→ Stored records
══════════════════════════════
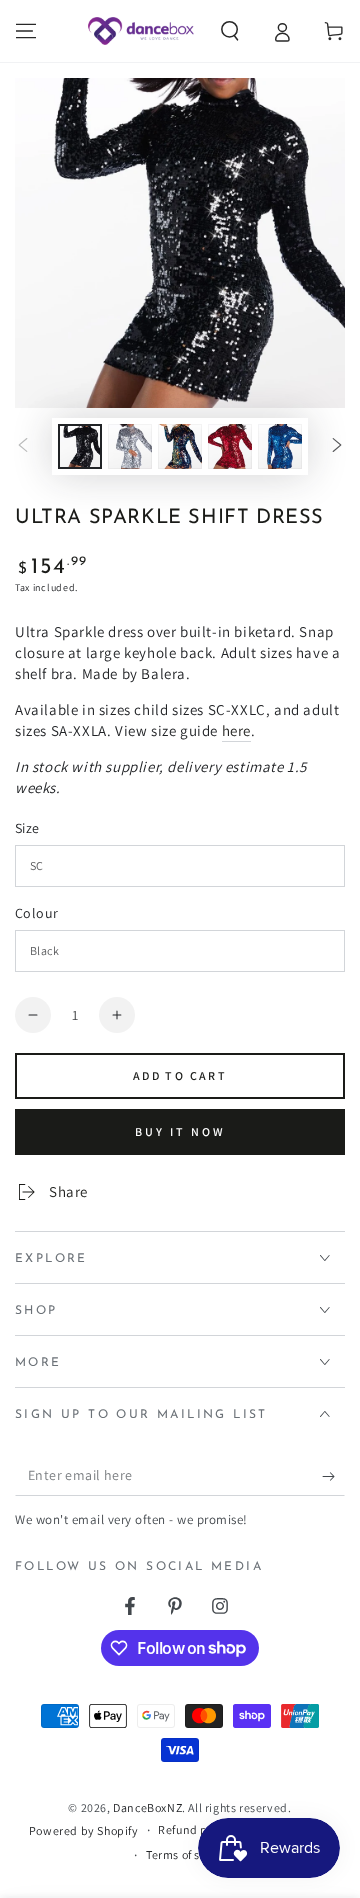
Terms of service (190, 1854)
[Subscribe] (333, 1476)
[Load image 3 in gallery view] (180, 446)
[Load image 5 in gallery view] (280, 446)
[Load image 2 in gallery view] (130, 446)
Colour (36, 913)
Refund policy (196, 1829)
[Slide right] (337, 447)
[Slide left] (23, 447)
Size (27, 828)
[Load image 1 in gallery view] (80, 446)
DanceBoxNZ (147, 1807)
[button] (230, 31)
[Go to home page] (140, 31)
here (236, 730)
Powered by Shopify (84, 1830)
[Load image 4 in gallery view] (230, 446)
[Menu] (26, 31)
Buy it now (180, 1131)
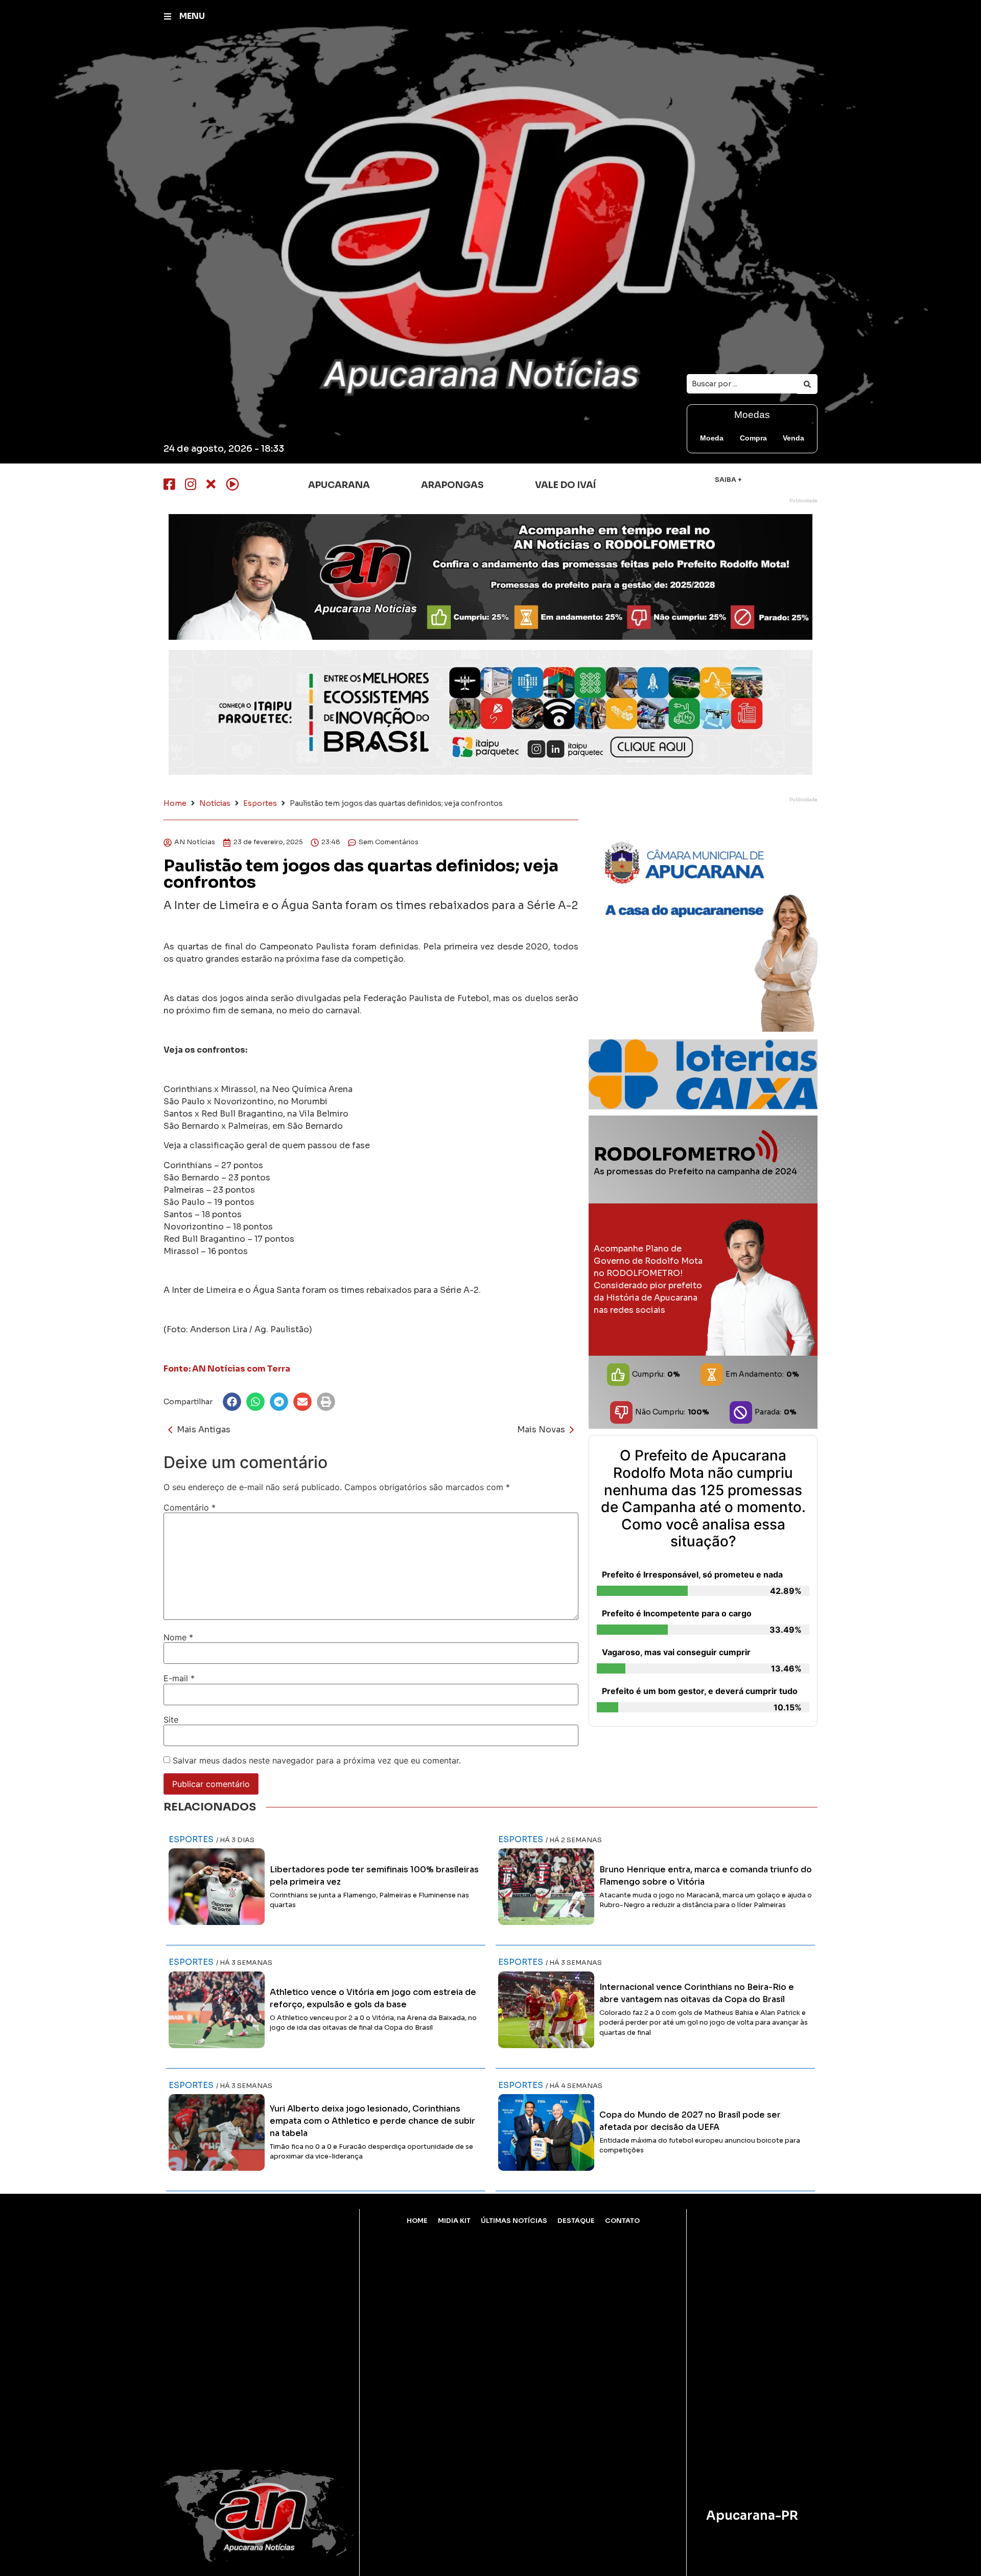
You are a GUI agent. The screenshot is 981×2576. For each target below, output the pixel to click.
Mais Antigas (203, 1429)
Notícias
══════════════════════════════
→ ACTIVITY
Gather all lines from the records above in which "view" appears.

→ RESPONSE
[Load image 3 in gallery view] (180, 446)
[Load image 5 in gallery view] (280, 446)
[Load image 2 in gallery view] (130, 446)
[Load image 1 in gallery view] (80, 446)
[Load image 4 in gallery view] (230, 446)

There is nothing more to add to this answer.